Convert every line of the records below into a numbered list, omitting blank lines.
-- start of Extracted material --
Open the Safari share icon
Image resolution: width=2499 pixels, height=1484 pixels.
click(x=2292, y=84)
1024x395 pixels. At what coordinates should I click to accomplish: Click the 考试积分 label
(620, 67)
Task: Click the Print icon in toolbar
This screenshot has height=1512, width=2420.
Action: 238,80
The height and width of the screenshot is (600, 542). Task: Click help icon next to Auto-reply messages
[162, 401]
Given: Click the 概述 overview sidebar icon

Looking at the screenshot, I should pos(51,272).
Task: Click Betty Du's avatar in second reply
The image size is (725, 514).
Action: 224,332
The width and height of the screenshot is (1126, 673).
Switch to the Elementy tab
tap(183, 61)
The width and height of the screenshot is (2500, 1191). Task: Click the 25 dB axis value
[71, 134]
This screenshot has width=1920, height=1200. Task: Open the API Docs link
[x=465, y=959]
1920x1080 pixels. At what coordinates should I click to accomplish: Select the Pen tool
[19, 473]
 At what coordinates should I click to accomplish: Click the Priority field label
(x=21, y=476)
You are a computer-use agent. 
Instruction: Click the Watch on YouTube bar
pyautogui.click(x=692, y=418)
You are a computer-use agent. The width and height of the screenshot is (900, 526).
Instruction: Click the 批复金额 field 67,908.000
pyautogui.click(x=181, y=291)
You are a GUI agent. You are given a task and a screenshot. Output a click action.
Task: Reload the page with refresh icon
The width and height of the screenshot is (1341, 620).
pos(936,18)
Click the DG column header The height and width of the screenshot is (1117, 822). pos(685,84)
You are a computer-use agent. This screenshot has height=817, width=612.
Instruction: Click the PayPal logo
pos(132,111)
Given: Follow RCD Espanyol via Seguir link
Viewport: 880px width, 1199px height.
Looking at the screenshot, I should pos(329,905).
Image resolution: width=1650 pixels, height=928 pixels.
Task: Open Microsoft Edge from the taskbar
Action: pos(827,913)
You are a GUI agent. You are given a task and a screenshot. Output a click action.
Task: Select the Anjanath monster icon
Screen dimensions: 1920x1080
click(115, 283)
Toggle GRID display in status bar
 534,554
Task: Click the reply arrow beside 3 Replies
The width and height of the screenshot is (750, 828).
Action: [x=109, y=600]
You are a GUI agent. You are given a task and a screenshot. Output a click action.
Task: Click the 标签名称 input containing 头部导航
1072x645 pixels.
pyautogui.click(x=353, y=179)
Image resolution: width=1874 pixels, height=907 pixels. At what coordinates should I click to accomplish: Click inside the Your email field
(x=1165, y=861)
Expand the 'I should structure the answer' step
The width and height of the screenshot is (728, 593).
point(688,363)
-- end of Extracted material --
In response —
1. Open the Safari share icon
2. Image resolution: width=2499 pixels, height=1484 pixels.
3. click(x=2292, y=84)
4. 1024x395 pixels. At what coordinates should I click to accomplish: Click the 考试积分 label
5. (620, 67)
6. Task: Click the Print icon in toolbar
7. This screenshot has height=1512, width=2420.
8. Action: 238,80
9. The height and width of the screenshot is (600, 542). Task: Click help icon next to Auto-reply messages
10. [162, 401]
11. Given: Click the 概述 overview sidebar icon
12. Looking at the screenshot, I should pos(51,272).
13. Task: Click Betty Du's avatar in second reply
14. The image size is (725, 514).
15. Action: 224,332
16. The width and height of the screenshot is (1126, 673).
17. Switch to the Elementy tab
18. tap(183, 61)
19. The width and height of the screenshot is (2500, 1191). Task: Click the 25 dB axis value
20. [71, 134]
21. This screenshot has width=1920, height=1200. Task: Open the API Docs link
22. [x=465, y=959]
23. 1920x1080 pixels. At what coordinates should I click to accomplish: Select the Pen tool
24. [19, 473]
25.  At what coordinates should I click to accomplish: Click the Priority field label
26. (x=21, y=476)
27. You are a computer-use agent. 
28. Instruction: Click the Watch on YouTube bar
29. pyautogui.click(x=692, y=418)
30. You are a computer-use agent. The width and height of the screenshot is (900, 526).
31. Instruction: Click the 批复金额 field 67,908.000
32. pyautogui.click(x=181, y=291)
33. You are a GUI agent. You are given a task and a screenshot. Output a click action.
34. Task: Reload the page with refresh icon
35. The width and height of the screenshot is (1341, 620).
36. pos(936,18)
37. Click the DG column header The height and width of the screenshot is (1117, 822). pos(685,84)
38. You are a computer-use agent. This screenshot has height=817, width=612.
39. Instruction: Click the PayPal logo
40. pos(132,111)
41. Given: Follow RCD Espanyol via Seguir link
42. Viewport: 880px width, 1199px height.
43. Looking at the screenshot, I should pos(329,905).
44. Image resolution: width=1650 pixels, height=928 pixels.
45. Task: Open Microsoft Edge from the taskbar
46. Action: pos(827,913)
47. You are a GUI agent. You are given a task and a screenshot. Output a click action.
48. Task: Select the Anjanath monster icon
49. Screen dimensions: 1920x1080
50. click(115, 283)
51. Toggle GRID display in status bar
52.  534,554
53. Task: Click the reply arrow beside 3 Replies
54. The width and height of the screenshot is (750, 828).
55. Action: [x=109, y=600]
56. You are a GUI agent. You are given a task and a screenshot. Output a click action.
57. Task: Click the 标签名称 input containing 头部导航
58. 1072x645 pixels.
59. pyautogui.click(x=353, y=179)
60. Image resolution: width=1874 pixels, height=907 pixels. At what coordinates should I click to accomplish: Click inside the Your email field
61. (x=1165, y=861)
62. Expand the 'I should structure the answer' step
63. The width and height of the screenshot is (728, 593).
64. point(688,363)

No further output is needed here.